At first, there was almost a giddy atmosphere. It was clear that the Horde had fallen for the disinformation spread by the Alliance spies and that its navy was busily engaged in guarding shores that would not come under attack. The few ships from Northwatch Hold were little more than practice targets. Bladefist Bay, still and quiet and almost bored, now erupted into an ocean battlefield.
Heedless of his own safety, Varian climbed the rigging again and peered over the ocean. He could see a mere three or four ships, struggling in his direction as fast as they could. Their sails, too, billowed with wind; the Horde had had shaman far longer than the Alliance had and no doubt was demanding all they could give.
“Hard about port!” Telda shouted. Varian tightened his grip on the wet ropes as the ship swung hard to the left, turning to face the threat from the south. For a moment, he almost—almost—felt sorry for the crews in the ships the Alliance were about to blow out of the water.
“Fire!”
The Lion of the Waves was rattled by the sound of all its cannons exploding, disgorging their contents upon the enemy. Some cannonballs splashed harmlessly into the water, but most struck their target—the lead ship—dead on. Cheers went up as the side of the Horde vessel was nearly completely caved in.
And then the wood began mending itself.
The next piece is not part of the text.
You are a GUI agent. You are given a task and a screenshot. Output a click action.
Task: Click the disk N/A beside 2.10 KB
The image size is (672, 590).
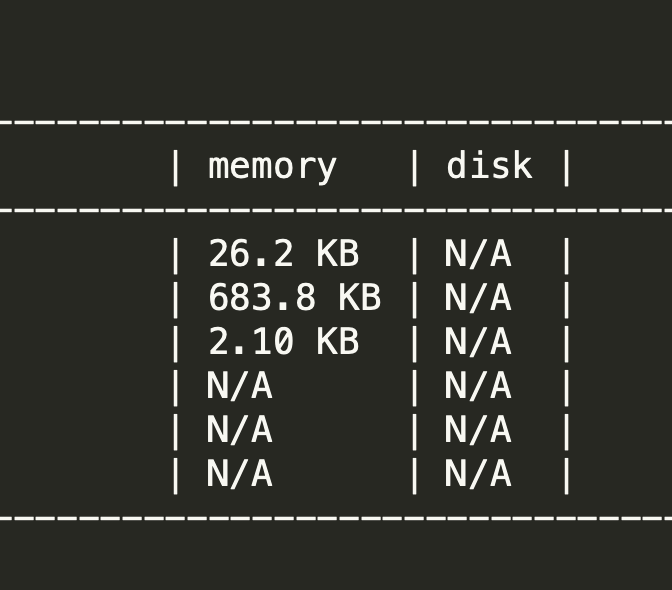(478, 342)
It would seem that in addition to experienced shaman, the crew of this ship also had skillful druids. Varian swore, climbed down swiftly, and dropped the rest of the way.
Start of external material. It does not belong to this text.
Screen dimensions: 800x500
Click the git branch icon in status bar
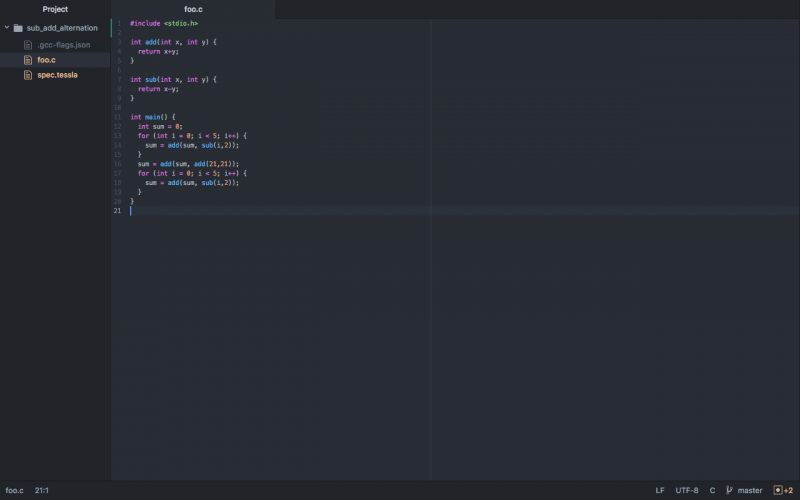point(729,491)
“Warlocks, at the ready!” he shouted. It was always uneasy when those who worked with demons were pressed into service for the good of the Alliance, but they had certain spells—and certain creatures in thrall—whose efficacy was undeniable. They hurried to the sides, their black and purple and other dark-hued robes flowing about them, and summoned their minions. As one, they lifted their arms and began to chant their ugly-sounding spells.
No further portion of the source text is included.